» **PROMPT**
Only the lines from the one containing "This screenshot has height=807, width=2100." to the end of the records should be given again, word for word and in full.

» **RECORDS SHOWN**
▼

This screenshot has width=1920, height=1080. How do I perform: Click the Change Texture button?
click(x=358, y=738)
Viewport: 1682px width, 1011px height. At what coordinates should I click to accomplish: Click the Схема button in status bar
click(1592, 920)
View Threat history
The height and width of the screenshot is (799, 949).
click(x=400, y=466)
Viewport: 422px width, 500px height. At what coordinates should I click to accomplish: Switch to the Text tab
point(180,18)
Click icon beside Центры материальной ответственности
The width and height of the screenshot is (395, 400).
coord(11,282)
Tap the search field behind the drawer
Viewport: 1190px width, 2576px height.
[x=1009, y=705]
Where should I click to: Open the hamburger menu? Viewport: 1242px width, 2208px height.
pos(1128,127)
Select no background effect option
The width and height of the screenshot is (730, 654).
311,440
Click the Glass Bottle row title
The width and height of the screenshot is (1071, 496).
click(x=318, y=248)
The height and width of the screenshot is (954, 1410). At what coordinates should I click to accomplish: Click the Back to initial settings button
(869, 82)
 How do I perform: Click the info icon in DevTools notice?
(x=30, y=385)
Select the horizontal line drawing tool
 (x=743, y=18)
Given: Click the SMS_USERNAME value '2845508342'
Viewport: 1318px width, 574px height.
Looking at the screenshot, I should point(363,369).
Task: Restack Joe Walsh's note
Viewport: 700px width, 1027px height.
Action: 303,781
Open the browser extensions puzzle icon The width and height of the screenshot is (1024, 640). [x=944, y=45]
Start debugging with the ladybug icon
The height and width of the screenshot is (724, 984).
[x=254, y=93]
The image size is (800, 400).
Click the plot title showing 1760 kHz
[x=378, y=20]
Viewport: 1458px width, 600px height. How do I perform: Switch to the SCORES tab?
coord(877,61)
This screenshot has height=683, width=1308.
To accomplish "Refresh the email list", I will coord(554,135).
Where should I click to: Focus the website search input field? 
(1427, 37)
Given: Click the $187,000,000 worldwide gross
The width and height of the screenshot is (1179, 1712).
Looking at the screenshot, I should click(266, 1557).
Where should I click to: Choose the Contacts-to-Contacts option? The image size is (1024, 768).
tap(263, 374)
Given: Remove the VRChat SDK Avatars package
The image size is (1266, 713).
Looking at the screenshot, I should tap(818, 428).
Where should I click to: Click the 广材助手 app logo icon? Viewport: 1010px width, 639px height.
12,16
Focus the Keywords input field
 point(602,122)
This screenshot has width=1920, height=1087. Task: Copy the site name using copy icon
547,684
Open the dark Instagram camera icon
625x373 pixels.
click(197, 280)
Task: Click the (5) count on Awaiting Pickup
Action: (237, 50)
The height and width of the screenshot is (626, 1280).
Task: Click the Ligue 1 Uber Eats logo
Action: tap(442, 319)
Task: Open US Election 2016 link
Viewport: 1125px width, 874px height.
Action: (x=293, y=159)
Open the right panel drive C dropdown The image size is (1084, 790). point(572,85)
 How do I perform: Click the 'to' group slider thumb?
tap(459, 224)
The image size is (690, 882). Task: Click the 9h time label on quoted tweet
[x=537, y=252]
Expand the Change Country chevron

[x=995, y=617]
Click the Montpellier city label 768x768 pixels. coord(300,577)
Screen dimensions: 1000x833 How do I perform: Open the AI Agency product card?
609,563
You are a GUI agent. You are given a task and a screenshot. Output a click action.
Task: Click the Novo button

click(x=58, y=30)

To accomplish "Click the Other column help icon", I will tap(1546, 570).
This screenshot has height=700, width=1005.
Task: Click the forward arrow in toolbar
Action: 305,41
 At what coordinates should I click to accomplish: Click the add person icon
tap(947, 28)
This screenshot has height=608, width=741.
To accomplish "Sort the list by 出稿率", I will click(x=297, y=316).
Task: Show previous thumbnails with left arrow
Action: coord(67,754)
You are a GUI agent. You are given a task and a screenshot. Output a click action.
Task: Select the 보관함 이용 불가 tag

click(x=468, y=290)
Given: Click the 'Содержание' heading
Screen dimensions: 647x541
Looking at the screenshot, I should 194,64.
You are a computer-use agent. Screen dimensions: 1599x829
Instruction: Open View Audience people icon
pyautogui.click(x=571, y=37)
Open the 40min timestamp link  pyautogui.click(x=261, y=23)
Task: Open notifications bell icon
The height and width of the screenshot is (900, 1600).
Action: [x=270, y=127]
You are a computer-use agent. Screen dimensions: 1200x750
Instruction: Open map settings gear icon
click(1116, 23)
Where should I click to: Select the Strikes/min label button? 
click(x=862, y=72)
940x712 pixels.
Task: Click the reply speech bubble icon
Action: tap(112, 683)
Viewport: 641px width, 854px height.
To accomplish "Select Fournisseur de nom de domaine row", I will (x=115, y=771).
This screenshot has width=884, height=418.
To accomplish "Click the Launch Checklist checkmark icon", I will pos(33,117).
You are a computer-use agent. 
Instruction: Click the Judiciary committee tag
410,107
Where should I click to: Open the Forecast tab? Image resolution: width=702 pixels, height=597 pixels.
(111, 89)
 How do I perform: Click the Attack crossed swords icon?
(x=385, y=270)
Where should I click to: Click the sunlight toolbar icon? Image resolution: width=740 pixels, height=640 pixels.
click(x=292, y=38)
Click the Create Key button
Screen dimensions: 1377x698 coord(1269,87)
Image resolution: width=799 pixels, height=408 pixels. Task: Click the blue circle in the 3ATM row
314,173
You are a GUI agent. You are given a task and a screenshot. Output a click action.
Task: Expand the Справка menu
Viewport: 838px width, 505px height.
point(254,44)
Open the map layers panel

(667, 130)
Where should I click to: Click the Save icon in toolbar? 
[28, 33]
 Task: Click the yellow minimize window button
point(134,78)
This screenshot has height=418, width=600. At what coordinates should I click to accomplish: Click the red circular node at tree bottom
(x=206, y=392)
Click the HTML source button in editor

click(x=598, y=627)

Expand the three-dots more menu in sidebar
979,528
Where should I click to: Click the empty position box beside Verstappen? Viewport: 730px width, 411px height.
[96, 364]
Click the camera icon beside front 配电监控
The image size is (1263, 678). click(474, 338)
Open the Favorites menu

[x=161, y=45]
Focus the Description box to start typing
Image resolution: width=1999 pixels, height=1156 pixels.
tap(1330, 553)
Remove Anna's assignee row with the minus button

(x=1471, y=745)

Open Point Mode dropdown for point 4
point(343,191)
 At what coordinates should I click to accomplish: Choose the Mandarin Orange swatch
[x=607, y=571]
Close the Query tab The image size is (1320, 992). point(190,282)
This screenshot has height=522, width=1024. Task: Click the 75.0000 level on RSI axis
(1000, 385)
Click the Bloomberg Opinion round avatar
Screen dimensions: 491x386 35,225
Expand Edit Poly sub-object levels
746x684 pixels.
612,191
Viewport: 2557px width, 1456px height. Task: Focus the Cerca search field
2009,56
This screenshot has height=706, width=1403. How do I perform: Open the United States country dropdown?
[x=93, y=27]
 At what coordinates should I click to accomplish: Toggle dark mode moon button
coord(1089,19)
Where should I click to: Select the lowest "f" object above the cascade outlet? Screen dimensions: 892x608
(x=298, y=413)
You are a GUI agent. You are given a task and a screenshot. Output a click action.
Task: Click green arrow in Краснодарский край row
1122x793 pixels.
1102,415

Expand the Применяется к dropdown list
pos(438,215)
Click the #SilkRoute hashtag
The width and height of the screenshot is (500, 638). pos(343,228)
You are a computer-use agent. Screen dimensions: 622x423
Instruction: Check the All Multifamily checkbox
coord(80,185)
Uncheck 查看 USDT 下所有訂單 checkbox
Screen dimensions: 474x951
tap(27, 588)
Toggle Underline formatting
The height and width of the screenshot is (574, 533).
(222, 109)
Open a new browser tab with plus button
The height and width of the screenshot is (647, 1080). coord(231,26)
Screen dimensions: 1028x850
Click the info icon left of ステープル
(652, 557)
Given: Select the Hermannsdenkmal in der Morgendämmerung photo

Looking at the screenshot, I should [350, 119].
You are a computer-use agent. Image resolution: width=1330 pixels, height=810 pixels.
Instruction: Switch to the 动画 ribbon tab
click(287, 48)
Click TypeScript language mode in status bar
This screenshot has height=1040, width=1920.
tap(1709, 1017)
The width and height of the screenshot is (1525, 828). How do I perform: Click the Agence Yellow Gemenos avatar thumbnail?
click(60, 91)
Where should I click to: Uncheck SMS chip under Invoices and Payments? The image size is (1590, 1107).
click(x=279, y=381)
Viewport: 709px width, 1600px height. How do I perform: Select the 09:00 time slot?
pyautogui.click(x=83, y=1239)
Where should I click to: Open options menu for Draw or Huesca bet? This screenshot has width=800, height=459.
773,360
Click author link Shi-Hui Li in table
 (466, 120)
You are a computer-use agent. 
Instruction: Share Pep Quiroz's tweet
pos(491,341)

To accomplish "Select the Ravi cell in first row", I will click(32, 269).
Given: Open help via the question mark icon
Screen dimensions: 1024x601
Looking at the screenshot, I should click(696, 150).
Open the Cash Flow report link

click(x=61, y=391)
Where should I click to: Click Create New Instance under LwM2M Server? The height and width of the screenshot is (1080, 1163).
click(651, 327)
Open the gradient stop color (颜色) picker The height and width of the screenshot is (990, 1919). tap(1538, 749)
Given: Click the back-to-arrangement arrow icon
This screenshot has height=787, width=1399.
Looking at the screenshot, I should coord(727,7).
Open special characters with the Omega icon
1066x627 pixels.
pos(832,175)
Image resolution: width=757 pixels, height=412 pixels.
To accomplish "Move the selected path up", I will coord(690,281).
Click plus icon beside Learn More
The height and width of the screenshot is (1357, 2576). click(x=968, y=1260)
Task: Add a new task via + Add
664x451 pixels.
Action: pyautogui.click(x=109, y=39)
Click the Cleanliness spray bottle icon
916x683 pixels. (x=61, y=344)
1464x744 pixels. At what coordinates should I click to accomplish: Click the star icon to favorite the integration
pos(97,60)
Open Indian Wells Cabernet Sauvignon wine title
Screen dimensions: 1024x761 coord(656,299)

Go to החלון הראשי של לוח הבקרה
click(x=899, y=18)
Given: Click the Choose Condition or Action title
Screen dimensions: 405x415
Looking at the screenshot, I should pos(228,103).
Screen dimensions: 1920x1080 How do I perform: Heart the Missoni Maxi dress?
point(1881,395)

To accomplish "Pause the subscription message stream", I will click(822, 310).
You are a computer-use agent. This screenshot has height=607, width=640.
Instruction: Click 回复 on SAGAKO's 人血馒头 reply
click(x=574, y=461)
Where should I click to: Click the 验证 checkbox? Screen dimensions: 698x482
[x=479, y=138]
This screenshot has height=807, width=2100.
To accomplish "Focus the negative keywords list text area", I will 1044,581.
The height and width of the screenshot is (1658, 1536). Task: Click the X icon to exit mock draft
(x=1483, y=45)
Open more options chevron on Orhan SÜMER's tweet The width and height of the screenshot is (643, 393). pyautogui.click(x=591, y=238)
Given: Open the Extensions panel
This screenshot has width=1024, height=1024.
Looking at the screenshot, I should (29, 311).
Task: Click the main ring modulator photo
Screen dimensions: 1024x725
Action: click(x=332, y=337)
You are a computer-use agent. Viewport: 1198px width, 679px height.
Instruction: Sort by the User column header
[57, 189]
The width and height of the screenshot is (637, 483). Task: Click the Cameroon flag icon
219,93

▲

» **SOLUTION**
This screenshot has height=807, width=2100.
To accomplish "Focus the negative keywords list text area", I will 1044,581.
The height and width of the screenshot is (1658, 1536). Task: Click the X icon to exit mock draft
(x=1483, y=45)
Open more options chevron on Orhan SÜMER's tweet The width and height of the screenshot is (643, 393). pyautogui.click(x=591, y=238)
Given: Open the Extensions panel
This screenshot has width=1024, height=1024.
Looking at the screenshot, I should (29, 311).
Task: Click the main ring modulator photo
Screen dimensions: 1024x725
Action: click(x=332, y=337)
You are a computer-use agent. Viewport: 1198px width, 679px height.
Instruction: Sort by the User column header
[57, 189]
The width and height of the screenshot is (637, 483). Task: Click the Cameroon flag icon
219,93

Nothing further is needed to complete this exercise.